TEXT PASSAGE Start Marker
International career
- Years: Team / Apps / (Points)
- 2007–2021: Russia / 120 / (797)

= Yuri Kushnarev =

Yuri Viktorovich Kushnarev (Note: Юрий Викторович Кушнарёв) (born 6 June 1985) is a Russian former rugby union player. He played as a fullback and/or as a fly-half. Kushnarev is the most capped Russian player as well as the top scorer for Russia. Having played one hundred and twenty times for his country, Kushnarev holds the 24th most caps in international rugby.

==Club career==
Yuri Kushnarev is the most titled rugby player of Russia. He first played for VVA, from 2002 to 2012, where he won seven titles of Russia, then for RC Kuban, in 2013. Since from 2014 Kushnarev plays for Krasnoyarsk clubs. Since 2014 to 2018, for Enisei-STM. From 2019 to 2021 for Krasny Yar.
TEXT PASSAGE End Marker
GIVEN ENTRIES Start Marker
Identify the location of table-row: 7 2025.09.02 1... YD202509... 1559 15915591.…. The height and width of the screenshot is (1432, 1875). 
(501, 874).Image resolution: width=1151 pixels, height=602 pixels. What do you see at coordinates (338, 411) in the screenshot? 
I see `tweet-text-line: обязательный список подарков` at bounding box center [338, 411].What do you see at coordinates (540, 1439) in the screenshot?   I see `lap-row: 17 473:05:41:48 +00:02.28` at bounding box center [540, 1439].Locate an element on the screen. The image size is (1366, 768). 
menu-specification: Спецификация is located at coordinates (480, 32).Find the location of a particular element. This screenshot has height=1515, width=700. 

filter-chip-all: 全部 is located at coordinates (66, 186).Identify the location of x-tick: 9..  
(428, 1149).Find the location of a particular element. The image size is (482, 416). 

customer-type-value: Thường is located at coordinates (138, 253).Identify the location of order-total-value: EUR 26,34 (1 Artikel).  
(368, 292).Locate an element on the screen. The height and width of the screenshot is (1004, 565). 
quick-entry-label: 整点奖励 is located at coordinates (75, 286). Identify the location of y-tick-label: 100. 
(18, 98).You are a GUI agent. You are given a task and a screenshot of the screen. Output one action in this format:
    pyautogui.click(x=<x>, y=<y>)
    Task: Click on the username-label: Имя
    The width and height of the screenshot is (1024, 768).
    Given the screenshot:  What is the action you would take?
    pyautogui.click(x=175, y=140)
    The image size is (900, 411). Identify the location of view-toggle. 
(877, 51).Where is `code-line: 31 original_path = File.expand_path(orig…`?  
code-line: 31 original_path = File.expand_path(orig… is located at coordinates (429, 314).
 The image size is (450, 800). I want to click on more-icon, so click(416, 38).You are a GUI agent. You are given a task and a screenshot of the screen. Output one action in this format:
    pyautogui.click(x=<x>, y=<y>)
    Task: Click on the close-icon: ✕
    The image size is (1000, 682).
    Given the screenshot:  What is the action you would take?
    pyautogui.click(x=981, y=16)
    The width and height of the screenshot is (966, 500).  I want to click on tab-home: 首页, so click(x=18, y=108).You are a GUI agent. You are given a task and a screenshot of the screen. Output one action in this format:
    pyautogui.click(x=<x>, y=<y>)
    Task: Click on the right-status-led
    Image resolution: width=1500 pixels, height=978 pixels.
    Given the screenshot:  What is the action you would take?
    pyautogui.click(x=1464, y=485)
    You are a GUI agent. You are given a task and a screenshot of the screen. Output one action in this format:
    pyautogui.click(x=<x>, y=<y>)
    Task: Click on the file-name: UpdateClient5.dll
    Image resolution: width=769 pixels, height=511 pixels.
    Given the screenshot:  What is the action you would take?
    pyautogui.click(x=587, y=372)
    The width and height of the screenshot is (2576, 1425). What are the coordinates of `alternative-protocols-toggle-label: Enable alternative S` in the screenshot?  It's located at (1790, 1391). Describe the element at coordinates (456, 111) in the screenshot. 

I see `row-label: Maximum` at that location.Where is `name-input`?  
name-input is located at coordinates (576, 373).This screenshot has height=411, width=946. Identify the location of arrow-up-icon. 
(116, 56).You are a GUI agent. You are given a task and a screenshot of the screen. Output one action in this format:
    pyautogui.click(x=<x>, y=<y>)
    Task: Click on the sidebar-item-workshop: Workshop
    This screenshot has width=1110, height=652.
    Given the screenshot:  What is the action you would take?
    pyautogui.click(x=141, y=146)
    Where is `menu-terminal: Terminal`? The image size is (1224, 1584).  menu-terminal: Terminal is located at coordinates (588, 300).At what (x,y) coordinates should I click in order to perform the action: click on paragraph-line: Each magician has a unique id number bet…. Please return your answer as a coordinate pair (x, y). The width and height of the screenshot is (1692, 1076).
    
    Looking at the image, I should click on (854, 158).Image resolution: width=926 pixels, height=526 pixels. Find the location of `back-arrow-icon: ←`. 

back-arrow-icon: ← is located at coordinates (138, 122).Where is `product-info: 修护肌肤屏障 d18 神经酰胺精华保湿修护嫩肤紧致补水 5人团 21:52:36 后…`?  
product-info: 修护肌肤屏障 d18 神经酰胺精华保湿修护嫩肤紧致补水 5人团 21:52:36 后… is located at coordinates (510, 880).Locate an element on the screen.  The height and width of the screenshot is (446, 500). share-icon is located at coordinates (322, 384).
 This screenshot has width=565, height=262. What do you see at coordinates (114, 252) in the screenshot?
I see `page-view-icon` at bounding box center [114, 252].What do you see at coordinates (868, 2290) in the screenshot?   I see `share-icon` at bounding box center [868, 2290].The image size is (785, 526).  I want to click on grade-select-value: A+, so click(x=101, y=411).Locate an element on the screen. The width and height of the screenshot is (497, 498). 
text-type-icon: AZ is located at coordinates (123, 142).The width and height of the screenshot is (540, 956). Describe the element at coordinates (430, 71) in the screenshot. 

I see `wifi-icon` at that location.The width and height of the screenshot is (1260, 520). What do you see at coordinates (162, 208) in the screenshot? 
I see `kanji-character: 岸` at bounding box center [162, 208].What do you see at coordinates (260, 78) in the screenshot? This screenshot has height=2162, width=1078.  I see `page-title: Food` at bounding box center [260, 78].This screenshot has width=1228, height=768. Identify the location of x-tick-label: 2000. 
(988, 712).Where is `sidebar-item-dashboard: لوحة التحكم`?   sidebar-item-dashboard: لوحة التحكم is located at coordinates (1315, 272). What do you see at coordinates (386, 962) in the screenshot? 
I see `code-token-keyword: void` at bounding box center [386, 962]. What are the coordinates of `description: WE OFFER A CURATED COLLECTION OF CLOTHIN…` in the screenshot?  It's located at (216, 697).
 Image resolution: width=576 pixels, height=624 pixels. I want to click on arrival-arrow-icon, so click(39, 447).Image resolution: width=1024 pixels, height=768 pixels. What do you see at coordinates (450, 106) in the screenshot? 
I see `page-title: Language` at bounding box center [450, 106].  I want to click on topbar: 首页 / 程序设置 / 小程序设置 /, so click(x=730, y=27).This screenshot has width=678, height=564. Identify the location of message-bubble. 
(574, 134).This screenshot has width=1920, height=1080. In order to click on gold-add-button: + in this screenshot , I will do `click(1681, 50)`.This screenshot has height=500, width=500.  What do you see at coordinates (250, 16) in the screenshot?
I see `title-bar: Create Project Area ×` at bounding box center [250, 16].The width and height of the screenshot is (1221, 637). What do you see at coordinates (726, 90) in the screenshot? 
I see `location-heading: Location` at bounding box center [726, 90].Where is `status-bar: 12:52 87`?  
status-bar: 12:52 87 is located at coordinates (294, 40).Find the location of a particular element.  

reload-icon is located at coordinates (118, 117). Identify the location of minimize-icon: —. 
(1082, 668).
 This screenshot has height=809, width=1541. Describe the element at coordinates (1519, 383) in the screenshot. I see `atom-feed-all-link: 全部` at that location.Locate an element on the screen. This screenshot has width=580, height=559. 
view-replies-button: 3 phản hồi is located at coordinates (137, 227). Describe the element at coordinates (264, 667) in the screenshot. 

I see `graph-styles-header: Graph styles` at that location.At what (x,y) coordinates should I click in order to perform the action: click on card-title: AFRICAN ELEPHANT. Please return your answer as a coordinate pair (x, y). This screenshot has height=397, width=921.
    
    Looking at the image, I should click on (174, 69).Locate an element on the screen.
GIVEN ENTRIES End Marker
### [SET OF TASKS]
1. Translate this sentence from the Yuri Kushnarev passage into Spanish: "Yuri Kushnarev is the most titled rugby player of Russia."
2. Please pull out the part of the Yuri Kushnarev passage from "Yuri Viktorovich Kushnarev" to "in international rugby.", copying it word for word.

### [RESULTS FOR EACH TASK]
1. Yuri Kushnarev es el jugador de rugby con más títulos de Rusia.

2.
Yuri Viktorovich Kushnarev (Note: Юрий Викторович Кушнарёв) (born 6 June 1985) is a Russian former rugby union player. He played as a fullback and/or as a fly-half. Kushnarev is the most capped Russian player as well as the top scorer for Russia. Having played one hundred and twenty times for his country, Kushnarev holds the 24th most caps in international rugby.